What you need to do.
In the material below, swap "scrollbar" for "scroll bar" and write it all out again with nothing else changed, leaving out the pictures.

Record excerpts.
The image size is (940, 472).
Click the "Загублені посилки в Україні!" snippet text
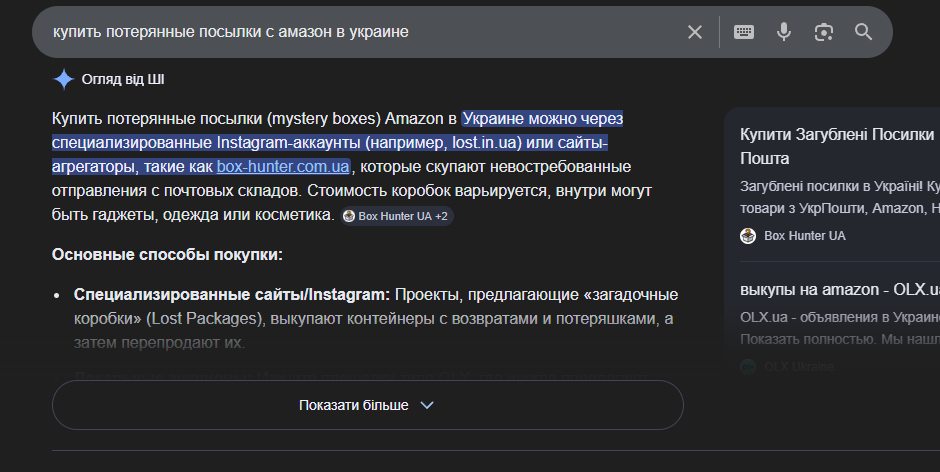click(830, 186)
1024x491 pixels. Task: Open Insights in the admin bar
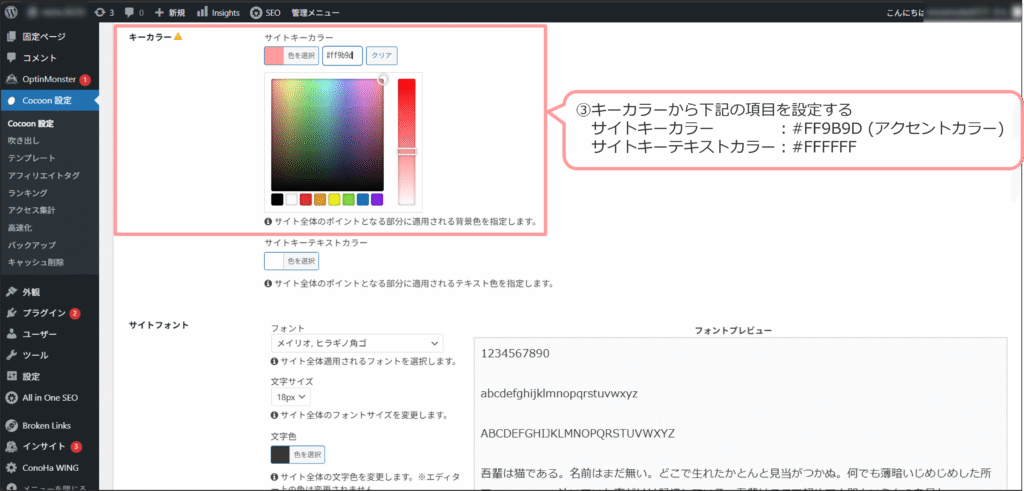pos(218,13)
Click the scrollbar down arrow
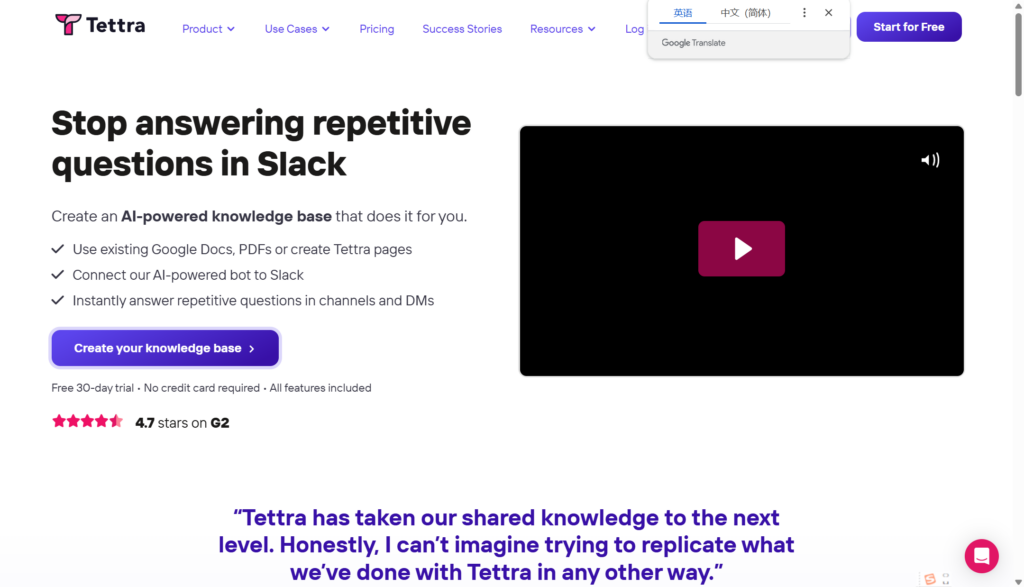Viewport: 1024px width, 587px height. coord(1018,580)
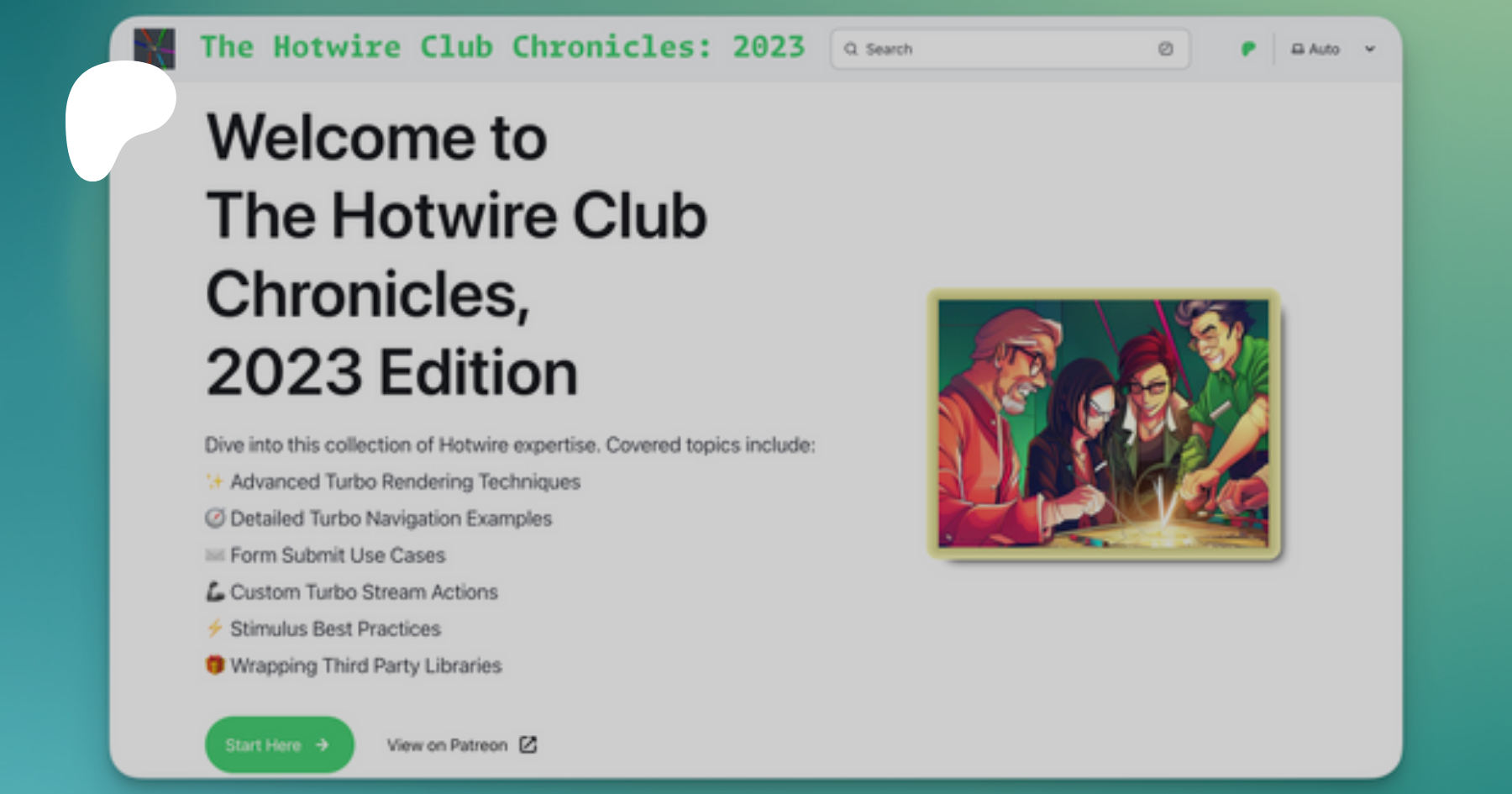Viewport: 1512px width, 794px height.
Task: Click the lightning emoji by Stimulus Best Practices
Action: click(x=215, y=628)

The solution.
The image size is (940, 472).
Click the "Загублені посилки в Україні!" snippet text
click(830, 186)
1024x491 pixels. Task: Open Insights in the admin bar
pos(218,13)
Click the scroll bar down arrow
Viewport: 1024px width, 587px height. coord(1018,580)
Viewport: 1512px width, 794px height.
Task: Click the lightning emoji by Stimulus Best Practices
Action: click(x=215, y=628)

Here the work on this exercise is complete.